The Meanings of Representation

The English words “representation” and “to represent,” and their equivalents in many other modern languages, derive from the Latin: repraesentatio and repraesentare. The original meanings of these words were not political. Indeed, representation has maintained a rich variety of meanings that do not directly apply to things political. Although independent, the deployment of representation in our political vocabulary maintains, nonetheless, some important conceptual and semantic connections with uses in other vocabularies and areas, so that paying attention to them is not irrelevant.
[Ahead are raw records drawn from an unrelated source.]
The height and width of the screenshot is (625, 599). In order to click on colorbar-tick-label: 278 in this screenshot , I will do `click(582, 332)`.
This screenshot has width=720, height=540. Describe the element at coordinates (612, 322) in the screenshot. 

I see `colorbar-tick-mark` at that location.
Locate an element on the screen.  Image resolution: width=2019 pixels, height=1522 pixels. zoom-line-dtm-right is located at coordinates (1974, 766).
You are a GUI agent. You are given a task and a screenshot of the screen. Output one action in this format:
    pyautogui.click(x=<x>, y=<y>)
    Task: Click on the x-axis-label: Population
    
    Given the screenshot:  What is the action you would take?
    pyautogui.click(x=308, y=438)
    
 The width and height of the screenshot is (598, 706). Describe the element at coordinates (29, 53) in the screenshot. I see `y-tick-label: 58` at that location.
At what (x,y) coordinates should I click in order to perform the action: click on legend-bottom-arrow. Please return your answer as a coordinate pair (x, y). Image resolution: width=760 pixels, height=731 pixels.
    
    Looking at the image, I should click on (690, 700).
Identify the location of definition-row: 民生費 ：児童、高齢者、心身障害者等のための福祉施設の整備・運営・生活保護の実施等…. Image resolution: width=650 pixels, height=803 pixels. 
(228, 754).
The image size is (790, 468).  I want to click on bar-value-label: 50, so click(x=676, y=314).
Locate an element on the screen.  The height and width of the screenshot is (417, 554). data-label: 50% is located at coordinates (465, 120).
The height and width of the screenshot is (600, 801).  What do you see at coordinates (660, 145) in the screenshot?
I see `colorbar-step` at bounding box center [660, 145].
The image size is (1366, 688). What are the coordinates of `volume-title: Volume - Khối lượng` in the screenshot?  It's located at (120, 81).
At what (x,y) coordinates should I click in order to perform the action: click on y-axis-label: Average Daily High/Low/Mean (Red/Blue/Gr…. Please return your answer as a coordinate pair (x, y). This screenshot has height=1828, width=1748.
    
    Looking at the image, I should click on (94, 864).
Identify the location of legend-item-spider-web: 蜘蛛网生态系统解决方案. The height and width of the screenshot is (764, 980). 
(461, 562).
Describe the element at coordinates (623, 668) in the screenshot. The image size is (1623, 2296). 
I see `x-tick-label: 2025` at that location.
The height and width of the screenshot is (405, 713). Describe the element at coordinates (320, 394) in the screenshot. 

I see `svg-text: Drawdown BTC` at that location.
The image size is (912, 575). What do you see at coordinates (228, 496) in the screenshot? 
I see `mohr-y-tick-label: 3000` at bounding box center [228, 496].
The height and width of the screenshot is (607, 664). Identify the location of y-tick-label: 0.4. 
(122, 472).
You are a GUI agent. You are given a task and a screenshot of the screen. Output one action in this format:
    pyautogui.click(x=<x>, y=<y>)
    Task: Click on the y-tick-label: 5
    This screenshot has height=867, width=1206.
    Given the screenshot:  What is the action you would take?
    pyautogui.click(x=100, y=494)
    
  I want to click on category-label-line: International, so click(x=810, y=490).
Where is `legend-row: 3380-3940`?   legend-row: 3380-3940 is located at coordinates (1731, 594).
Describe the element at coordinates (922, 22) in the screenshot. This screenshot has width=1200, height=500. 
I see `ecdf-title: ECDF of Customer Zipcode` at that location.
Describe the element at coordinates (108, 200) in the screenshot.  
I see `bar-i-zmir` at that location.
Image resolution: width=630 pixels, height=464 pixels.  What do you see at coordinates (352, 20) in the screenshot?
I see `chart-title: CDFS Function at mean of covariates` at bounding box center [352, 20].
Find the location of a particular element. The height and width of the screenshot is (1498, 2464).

The original Latin meanings referred to three different acts: (1) payment in ready money, (2) bringing something before the mind, and (3) an image in art. Each of these particular meanings involved ideas of “substitution,” “presenting something again,” and “presenting something in a different form.” How these uses and their more general connotations developed into a constellation of differentiated meanings in unrelated fields is an exceedingly complex story. The crucial period is probably the time between the twelfth and the thirteenth centuries, when more abstract ideas of representation acquired currency and the Latin meanings of the term were variously conjugated with (or used to translate) more philosophically established Greek ideas such as phantasia (as the faculty of representation) and mimesis, or the process of abstraction through which particular things are related to their “representation” in the mind. The philosophical refinement of the word is important to understand some later uses in political discourse. But equally if not more important is the way in which theological and religious ideas of representation established some of the conceptual paradigms influencing the development of ideas of political representation. In particular, ideas of the vicarious presence of God and Christ through the corpus mysticum of the Church, the Pope, and the Cardinals proved decisive to inform political ideas of representation.

Since then, separate uses have developed, informing discourses about “artistic representation” in both figurative and symbolic contexts; practices and theories of “acting” and “impersonating” in theater; and, at some remove from political ideas, conceptions of “mental representation.” Representation has also become a central concept in the overlapping discourses of politics, law, and, more recently, social research. As already noted, the connections between political and other uses are not just diachronic but also synchronic, continuously enriching and revitalizing the political understanding of representation. It is less obvious whether a metatheory of representation, encompassing all such disciplinary fields and discourses, is possible. One distinction that originated in the philosophy of “mental representation,” that is, between the problem of representations (plural) and that of representation (singular), may have useful applications in politics. Robert Cummings distinguishes between problems concerning the means of cognitive representation (in the plural) and problems concerning the relationship of representation (in the singular): that is, what representations represent. A philosophical approach to political representation may have to do with a similar analytic distinction between an investigation of the institutions of representation and one of the nature of the representative relationship in politics.